• A Focus on Proxy Puts: Change-of-Control Provisions in Perspective

    A Q&A with Robert Grien

    A Focus on Proxy Puts: Change-of-Control Provisions in Perspective - feature image

    Analysis Group affiliate Robert Grien – managing director and head of the Finance and Restructuring Advisory Group at TM Capital Corp. – is an expert with respect to credit agreements, credit analysis, complex financial structuring, market pricing, due diligence, restructuring, and valuation. As a principal lender in hundreds of debt facilities aggregating to billions of dollars of committed capital, he has financed all types of leveraged transactions, including leveraged buyouts, corporate mergers and acquisitions, and recapitalizations. 

    Below, he shares some insights on how change-of-control provisions are used in the marketplace. Recently, a common component of these provisions – so-called “proxy puts” in which material changes to a borrower’s board of directors trigger an acceleration of the loan repayment before it is due – has been subject to a significant amount of attention.

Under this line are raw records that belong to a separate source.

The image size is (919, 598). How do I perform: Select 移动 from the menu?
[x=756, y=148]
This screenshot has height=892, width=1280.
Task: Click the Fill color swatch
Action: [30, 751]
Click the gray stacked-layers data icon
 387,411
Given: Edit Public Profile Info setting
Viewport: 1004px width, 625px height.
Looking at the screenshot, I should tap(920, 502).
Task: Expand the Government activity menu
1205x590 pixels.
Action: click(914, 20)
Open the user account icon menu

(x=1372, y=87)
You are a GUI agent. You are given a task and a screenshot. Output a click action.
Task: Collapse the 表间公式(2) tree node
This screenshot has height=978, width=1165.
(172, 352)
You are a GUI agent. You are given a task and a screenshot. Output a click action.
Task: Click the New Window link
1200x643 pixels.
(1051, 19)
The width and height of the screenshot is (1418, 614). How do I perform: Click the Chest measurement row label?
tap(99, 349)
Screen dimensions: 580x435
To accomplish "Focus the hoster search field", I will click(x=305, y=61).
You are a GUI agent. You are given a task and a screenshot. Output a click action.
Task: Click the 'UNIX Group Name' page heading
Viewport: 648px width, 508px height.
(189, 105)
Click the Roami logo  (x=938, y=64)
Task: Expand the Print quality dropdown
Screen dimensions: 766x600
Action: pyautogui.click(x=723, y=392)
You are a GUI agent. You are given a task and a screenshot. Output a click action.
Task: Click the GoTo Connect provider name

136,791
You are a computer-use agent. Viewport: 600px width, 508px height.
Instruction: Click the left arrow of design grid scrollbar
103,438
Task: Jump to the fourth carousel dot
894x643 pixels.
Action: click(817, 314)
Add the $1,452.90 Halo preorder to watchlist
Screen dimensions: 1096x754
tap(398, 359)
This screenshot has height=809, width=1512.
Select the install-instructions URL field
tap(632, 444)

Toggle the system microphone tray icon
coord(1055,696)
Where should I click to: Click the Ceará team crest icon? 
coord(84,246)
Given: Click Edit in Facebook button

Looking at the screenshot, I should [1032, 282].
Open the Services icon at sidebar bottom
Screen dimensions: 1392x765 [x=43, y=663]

    What are “change-of-control” provisions, and who requests them?

    Change-of-control provisions are a standard component in debt agreements. This is especially true in non-investment-grade credits, such as leveraged loans, high yield bonds, and private mezzanine debt. These provisions are generally designed to protect lenders in the event that the control of the borrower changes hands due to changes in share ownership or membership of the board. 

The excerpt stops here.